STATED PROBLEM A> In the chicken-and-egg excerpt, what do the most perfect designs do?
STATED PROBLEM B> Write out, word for word, the part of the chicken-and-egg excerpt that opens with the words containing "The most perfect" and closes with "years. Thanks, nature!".

-- start of EXCERPT TO READ --

But if you’re a purist and insist on the egg being entirely chicken in its origin in the first instance, then the answer is that the chicken came first – it emerged from its hybrid Kinder surprise shell as the universe’s first ever chicken and in all the excitement squeezed out the universe’s first ever bona fide egg.

Either way, it’s pretty hard to fathom unless you see it for the red herring that it is. That is to say: the origin of their existence isn’t the question, their existence is the answer. Forget looking at it as a 3 dimensional question: the chicken, the egg, the winner. You need to throw a fourth dimension into the mix – Why either at all?

The most perfect designs, whether in art, engineering, nature, are those that solve a problem. Before the egg, before the chicken, there was the nascent need-state requiring that both should exist in the first place; from then it was only a matter of arriving at a solution by way of a piece of design so perfect that it has lasted thousands of years. Thanks, nature!

-- end of EXCERPT TO READ --
-- start of AVAILABLE DATA --

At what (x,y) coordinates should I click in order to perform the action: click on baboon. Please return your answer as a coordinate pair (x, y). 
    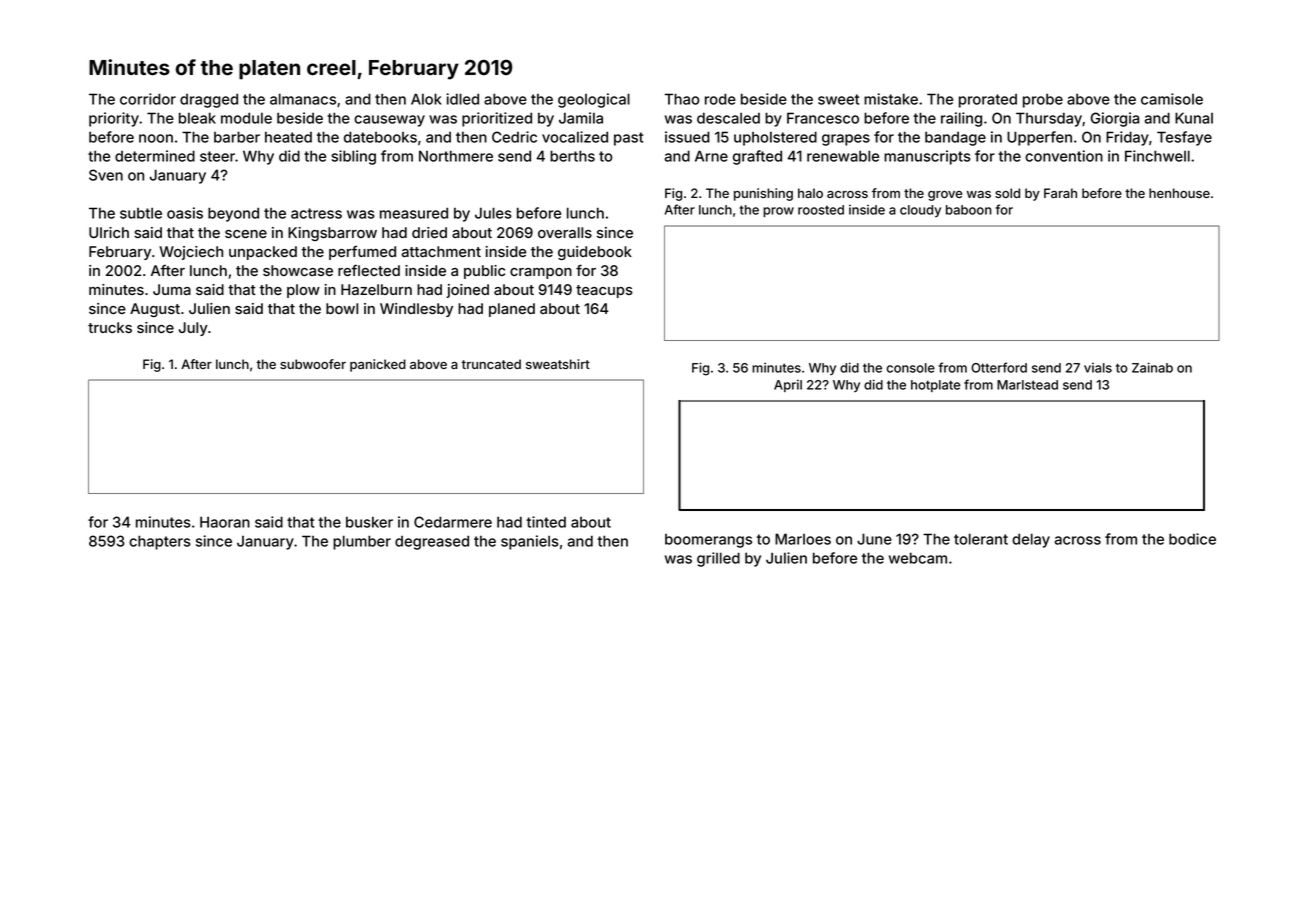
    Looking at the image, I should click on (969, 210).
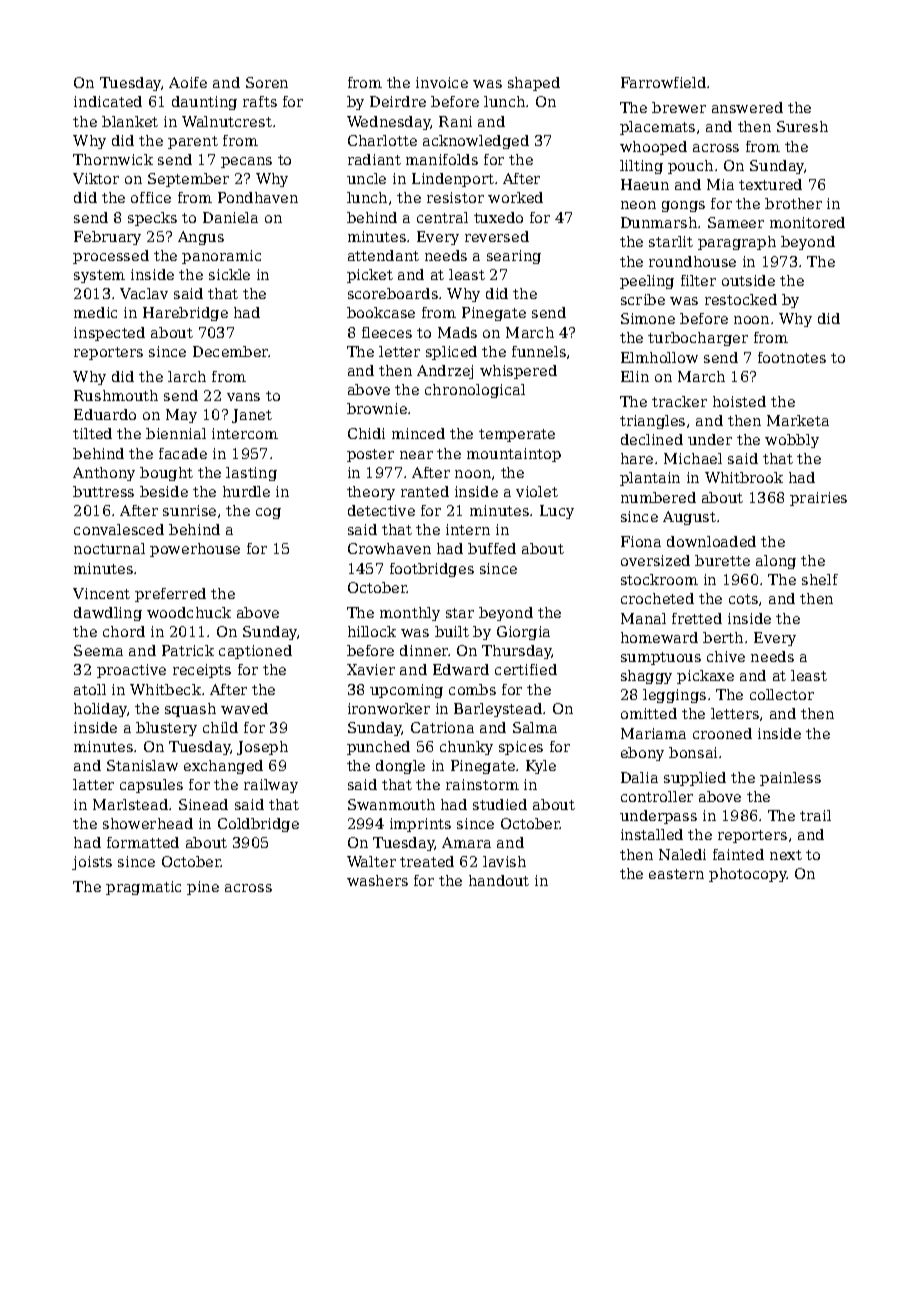  Describe the element at coordinates (492, 548) in the document. I see `buffed` at that location.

-- end of AVAILABLE DATA --

TASK SOLUTION A> They solve a problem.

TASK SOLUTION B>
The most perfect designs, whether in art, engineering, nature, are those that solve a problem. Before the egg, before the chicken, there was the nascent need-state requiring that both should exist in the first place; from then it was only a matter of arriving at a solution by way of a piece of design so perfect that it has lasted thousands of years. Thanks, nature!